Adressraum und Sicherheit
M2M und das Internet der Dinge sorgen dafür, dass die Zahl der Endgeräte, die mit einem Unternehmensnetzwerk verbunden sind, gleichsam explodiert. Einerlei ob Maschine, Sensor oder Steuerungselement, jedes vernetzte Gerät muss eindeutig identifizierbar sein. Dies macht eine spezielle Kennung für alle Arten von Hardware erforderlich. Der aktuelle IPv4-Standard ist begrenzt und bei Weitem nicht in der Lage, den zukünftigen Bedarf an Adressen vollständig zu decken. Als neuer Standard wird sich daher IPv6 durchsetzen. Dort steht praktisch unbegrenzter Adressraum zur Verfügung. Für Unternehmen bedeutet dies, dass für die Einführung des neuen Standards ein Netzwerk erforderlich ist, das IPv6 bei jedem Gerät unterstützt. Des Weiteren ist ein Austausch aller Hardwarekomponenten nötig, die nicht "IPv6-ready" sind.
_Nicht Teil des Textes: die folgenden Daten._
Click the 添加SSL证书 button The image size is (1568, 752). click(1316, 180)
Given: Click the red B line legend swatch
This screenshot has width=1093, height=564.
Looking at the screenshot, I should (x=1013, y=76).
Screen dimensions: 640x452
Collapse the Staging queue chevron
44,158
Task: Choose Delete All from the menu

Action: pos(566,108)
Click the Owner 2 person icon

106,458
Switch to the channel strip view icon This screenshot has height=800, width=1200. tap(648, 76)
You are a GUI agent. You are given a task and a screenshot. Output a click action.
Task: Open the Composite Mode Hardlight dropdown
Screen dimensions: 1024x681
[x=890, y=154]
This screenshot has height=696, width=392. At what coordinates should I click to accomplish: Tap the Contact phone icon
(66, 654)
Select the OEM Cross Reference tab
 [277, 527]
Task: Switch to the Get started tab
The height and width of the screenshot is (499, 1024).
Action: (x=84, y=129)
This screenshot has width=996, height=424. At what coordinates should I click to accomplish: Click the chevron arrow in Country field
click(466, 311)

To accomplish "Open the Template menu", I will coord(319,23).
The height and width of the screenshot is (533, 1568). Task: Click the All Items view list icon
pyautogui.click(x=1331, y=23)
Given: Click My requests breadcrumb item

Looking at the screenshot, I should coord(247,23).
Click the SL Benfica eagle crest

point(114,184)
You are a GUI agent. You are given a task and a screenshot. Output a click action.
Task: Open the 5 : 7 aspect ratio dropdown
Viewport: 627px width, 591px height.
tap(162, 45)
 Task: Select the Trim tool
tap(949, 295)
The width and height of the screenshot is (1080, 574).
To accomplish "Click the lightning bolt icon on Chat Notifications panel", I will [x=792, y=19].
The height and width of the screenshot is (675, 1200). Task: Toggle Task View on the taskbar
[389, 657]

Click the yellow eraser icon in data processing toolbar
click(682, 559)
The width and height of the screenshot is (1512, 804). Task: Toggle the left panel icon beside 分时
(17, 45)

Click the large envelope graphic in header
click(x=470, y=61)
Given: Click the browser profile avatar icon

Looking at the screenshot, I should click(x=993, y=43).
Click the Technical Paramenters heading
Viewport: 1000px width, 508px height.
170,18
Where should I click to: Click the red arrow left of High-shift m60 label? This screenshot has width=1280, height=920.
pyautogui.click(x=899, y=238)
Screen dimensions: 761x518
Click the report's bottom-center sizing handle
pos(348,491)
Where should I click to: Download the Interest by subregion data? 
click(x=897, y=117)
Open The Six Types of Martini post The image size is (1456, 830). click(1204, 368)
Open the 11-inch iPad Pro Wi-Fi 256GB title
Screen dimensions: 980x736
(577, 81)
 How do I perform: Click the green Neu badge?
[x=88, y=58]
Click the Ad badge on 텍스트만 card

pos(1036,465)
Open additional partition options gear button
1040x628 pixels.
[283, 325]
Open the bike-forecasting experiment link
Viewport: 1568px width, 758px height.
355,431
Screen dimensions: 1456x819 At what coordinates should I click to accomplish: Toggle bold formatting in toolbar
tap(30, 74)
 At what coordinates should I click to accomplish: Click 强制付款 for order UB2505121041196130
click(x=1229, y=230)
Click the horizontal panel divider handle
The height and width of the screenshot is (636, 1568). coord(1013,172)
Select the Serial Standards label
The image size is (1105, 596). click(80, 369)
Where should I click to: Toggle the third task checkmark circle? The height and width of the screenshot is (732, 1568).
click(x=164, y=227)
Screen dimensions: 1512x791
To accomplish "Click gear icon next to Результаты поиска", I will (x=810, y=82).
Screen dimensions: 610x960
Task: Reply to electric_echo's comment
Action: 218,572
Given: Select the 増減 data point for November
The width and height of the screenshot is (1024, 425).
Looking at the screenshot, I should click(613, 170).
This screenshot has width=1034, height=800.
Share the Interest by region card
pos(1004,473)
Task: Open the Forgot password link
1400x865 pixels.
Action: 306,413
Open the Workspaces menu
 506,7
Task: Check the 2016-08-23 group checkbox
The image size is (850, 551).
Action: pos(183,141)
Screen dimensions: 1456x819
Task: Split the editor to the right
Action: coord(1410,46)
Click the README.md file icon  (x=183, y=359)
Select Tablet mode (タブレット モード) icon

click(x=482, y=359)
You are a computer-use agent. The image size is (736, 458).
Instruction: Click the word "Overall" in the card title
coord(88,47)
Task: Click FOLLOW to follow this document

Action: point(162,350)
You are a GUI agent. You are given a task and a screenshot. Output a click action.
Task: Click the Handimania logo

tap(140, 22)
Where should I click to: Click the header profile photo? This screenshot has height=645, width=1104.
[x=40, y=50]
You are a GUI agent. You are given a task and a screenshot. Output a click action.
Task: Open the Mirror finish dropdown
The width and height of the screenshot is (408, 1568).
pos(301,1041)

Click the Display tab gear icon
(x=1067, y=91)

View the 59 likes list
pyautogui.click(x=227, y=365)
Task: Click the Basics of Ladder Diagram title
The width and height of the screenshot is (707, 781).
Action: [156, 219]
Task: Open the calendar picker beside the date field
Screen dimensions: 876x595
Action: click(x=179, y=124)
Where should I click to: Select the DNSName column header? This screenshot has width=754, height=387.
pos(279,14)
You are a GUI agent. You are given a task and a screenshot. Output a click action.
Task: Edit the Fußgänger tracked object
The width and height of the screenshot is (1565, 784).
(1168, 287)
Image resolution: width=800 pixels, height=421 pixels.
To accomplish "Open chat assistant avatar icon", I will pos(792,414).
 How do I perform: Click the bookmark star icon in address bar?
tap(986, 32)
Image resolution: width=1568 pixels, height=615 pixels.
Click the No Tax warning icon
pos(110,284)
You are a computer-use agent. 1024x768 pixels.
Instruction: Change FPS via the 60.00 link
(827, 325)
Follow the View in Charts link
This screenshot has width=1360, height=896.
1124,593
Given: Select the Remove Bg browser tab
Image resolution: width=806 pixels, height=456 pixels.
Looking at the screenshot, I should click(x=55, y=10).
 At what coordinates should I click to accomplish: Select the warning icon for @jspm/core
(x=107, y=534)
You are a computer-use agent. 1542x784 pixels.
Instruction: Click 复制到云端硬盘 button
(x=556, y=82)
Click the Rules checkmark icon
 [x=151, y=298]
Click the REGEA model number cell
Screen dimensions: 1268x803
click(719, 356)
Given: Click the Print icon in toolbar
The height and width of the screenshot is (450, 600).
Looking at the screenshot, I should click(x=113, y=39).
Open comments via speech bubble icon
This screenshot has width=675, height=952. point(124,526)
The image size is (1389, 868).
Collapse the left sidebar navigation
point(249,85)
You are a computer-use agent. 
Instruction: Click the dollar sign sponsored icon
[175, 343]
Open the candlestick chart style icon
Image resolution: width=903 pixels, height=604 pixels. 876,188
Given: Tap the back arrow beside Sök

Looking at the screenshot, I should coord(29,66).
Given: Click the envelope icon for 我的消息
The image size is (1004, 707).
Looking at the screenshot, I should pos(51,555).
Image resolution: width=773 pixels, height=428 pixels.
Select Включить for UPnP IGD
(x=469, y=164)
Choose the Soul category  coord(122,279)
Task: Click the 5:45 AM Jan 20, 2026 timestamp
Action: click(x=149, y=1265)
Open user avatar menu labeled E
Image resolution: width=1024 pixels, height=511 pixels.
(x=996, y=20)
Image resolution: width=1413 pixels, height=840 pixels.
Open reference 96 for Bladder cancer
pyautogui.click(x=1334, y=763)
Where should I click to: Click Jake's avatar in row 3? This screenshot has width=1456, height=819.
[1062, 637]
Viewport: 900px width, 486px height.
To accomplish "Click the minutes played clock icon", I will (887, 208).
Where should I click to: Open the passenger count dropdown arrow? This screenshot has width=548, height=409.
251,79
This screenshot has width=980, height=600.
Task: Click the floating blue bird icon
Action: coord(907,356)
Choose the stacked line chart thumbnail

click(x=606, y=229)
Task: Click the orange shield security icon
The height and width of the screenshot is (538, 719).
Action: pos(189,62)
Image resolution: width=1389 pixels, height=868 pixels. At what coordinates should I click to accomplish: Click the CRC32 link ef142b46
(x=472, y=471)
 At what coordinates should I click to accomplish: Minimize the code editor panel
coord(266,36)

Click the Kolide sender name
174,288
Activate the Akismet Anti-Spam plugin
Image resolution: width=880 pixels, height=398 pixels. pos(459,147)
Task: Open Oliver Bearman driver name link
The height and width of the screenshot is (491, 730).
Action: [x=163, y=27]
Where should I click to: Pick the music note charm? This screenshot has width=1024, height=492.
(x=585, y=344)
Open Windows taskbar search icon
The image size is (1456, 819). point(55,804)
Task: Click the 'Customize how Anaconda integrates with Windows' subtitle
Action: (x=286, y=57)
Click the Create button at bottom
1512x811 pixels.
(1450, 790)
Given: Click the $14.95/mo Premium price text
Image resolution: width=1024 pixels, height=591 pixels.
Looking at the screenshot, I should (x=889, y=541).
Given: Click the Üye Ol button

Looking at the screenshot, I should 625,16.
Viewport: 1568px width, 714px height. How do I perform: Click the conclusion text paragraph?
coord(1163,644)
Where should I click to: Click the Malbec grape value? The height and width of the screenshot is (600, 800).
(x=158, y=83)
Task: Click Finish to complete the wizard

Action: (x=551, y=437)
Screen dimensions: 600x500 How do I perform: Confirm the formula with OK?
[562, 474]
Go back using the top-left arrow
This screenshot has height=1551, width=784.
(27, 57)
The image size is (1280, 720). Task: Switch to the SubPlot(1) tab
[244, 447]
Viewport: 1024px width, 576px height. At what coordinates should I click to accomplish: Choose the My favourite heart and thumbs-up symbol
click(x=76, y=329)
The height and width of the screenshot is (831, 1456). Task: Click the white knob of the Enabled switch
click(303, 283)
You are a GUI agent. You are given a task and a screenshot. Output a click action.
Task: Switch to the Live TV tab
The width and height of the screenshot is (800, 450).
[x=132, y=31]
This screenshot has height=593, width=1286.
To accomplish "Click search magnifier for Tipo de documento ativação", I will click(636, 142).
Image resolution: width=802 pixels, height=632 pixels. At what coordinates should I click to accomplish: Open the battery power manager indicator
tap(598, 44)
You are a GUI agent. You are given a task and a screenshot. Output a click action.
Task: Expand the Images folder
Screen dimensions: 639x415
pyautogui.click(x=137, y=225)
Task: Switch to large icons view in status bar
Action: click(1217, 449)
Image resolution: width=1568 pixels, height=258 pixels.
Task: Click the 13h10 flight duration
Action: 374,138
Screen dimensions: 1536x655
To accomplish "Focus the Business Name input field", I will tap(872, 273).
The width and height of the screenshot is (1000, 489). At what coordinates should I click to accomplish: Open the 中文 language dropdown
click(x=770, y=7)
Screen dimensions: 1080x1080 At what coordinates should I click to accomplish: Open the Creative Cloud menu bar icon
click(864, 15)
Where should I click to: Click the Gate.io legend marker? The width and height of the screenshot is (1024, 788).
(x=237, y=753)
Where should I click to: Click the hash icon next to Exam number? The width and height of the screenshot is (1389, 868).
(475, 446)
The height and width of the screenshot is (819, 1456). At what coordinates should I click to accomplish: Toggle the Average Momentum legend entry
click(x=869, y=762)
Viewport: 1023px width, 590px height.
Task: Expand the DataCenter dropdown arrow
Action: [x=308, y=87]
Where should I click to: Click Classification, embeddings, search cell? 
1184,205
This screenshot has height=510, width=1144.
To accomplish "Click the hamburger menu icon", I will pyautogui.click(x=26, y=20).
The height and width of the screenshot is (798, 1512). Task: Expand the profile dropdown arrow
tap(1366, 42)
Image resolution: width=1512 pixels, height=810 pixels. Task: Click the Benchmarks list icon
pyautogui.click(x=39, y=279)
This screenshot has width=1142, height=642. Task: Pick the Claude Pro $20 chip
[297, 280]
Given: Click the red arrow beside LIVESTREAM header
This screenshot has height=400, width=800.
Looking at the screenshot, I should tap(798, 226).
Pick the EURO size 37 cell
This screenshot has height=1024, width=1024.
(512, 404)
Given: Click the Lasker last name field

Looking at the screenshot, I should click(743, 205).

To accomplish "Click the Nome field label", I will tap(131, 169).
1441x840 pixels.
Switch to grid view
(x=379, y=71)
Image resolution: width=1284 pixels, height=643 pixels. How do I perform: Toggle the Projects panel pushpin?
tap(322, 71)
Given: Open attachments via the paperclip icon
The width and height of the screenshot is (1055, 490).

Drahtlose Netze stellen ein besonders großes Risiko für die Datensicherheit im Unternehmen dar. Verstärkt wird die Gefahr durch den Trend zum privaten mobilen Endgerät am Arbeitsplatz (BYOD). Auf diese Weise verbindet sich in der Praxis oft eine Vielzahl ungesicherter Geräte mit der WLAN-Infrastruktur, die jedoch nicht der Kontrolle des IT-Administrators unterliegen. Anders gestaltet sich die Situation bei kabelgebundenen Netzwerken: Dort lassen sich alle verbundenen Geräte zentral durch die Unternehmens-IT verwalten. Um die IT-Sicherheit zu erhöhen, ist es essenziell, dass nur authentifizierte Geräte mit dem Netzwerk Verbindung aufnehmen können. Den gegenwärtigen Standard zur Authentifizierung IEEE 802.1X unterstützen allerdings noch nicht alle Geräte. Sicherheit bieten Netze daher nur, wenn sie neben 802.1X auch andere Authentifizierungsmöglichkeiten anbieten - zum Beispiel über MAC-Adressen oder EAP.

Ein Ethernet-Protection-Switching-Ring (EPSR) sorgt im Fehlerfall für extrem schnelle Umschaltzeiten zwischen Netzwerkknoten und damit für mehr Zuverlässigkeit.